Una sera mi è venuta voglia di fare il riso con la zucca. Vicino a piazzetta Pasquino a Roma c’è un piccolo negozio di frutta e verdura che ha i mandarini che sanno da mandarini, i pomodori che sanno da pomodori, l’uva dolce e matura…insomma qualità. Poi il signore che lo gestisce è simpatico, ci si fa volentieri una parola e alla fine la gamba di rosmarino, un pugnetto di prezzemolo, oppure due foglie di salvia te le regala sempre.

Inoltre il suono magico di parole “come sta?”, “le serve altro?”, “buona serata e buon appetito”….è impagabile.

Così mentre ripassavo mentalmente la ricetta del risotto ho raggiunto di gran carriera il mio negozierò di fiducia, nella convinzione di poter trovare la più buona zucca del mondo.

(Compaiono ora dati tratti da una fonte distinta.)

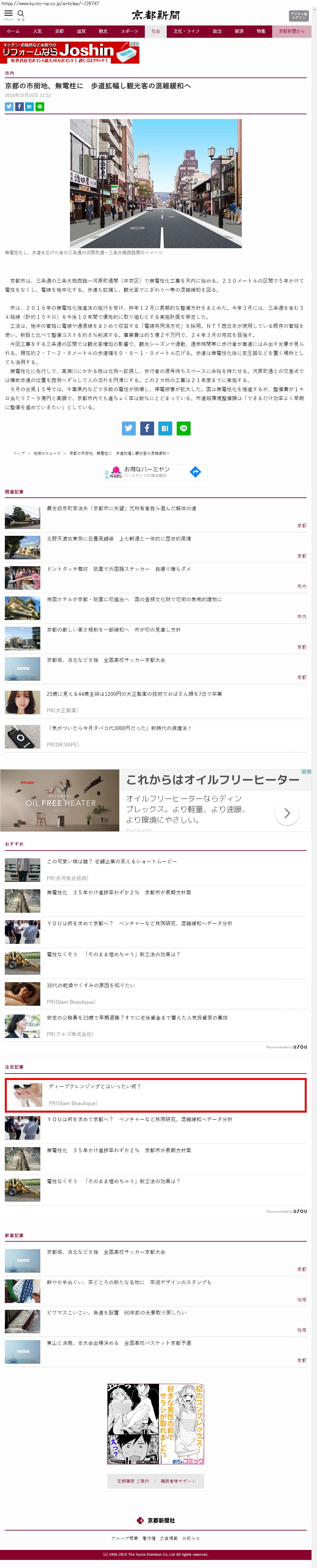Screen dimensions: 317x1568
Task: Click the blue direction arrow on バーミヤン ad
Action: click(x=195, y=472)
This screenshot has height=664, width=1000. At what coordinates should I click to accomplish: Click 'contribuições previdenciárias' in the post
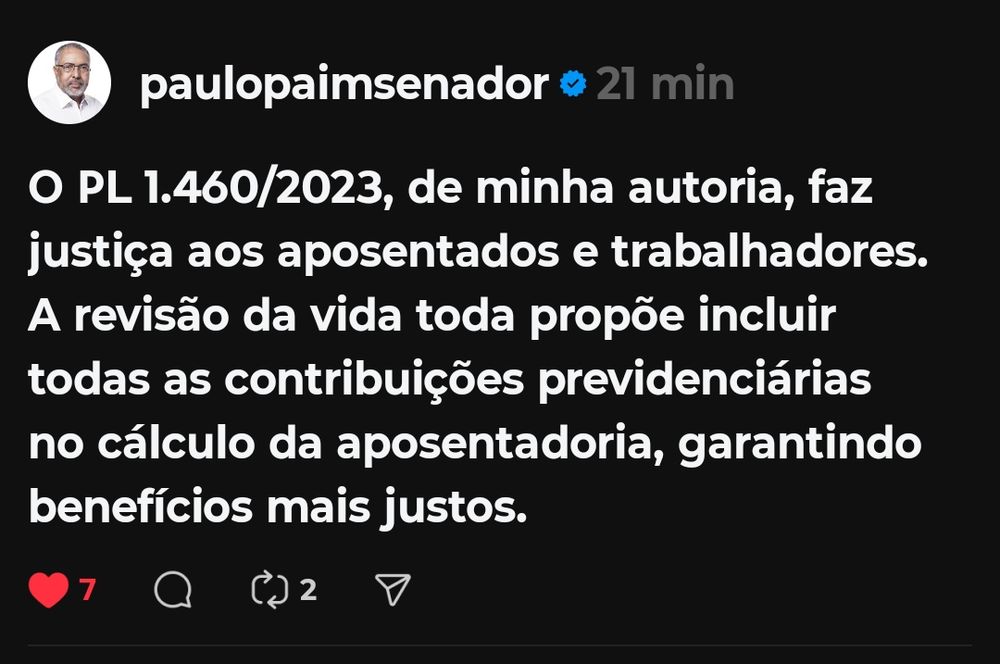tap(548, 380)
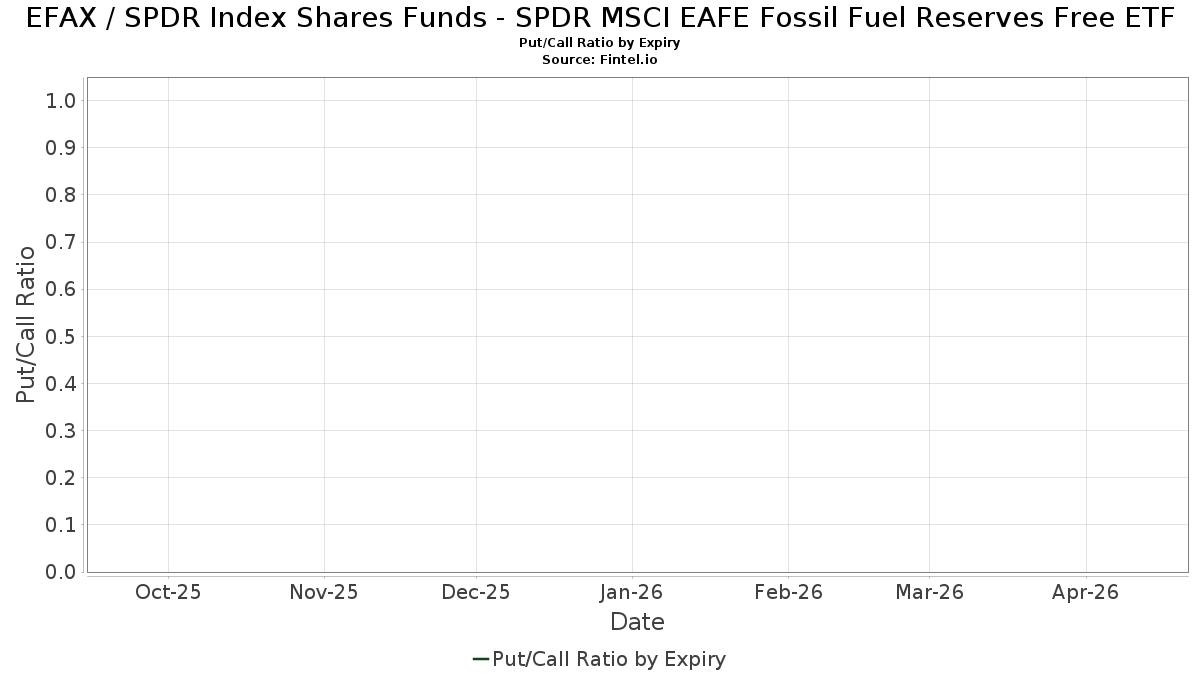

Ma le mie speranze si sono presto infrante. Il simpatico negoziante infatti ha iniziato a spiegarmi che non poteva vendere la zucca perché una recente normativa non gli consentiva di trattare i prodotti freschi, perché mancavano i metri quadri, l’ambiente asettico, il lavatoio di un certo tipo. Così addio alla zucca, la ratatouille per il minestrone, fondi di carciofo etcc… Ho ripiegato sulla pasta al pomodoro. Ma mentre giravo gli spaghettini ho pensato quante volte leggi, decreti, circolari interpretative, direttive, norme di vari enti vanno a costituire complicazioni e situazioni fuori dalla realtà. E mentre riflettevo sull’ipotesi non tanto remota che ogni legge che esce dalle assemblee legislative europee, italiane, delle regioni, dai comuni complicano di molto la vita a qualcuno….mi si è scotta la pasta.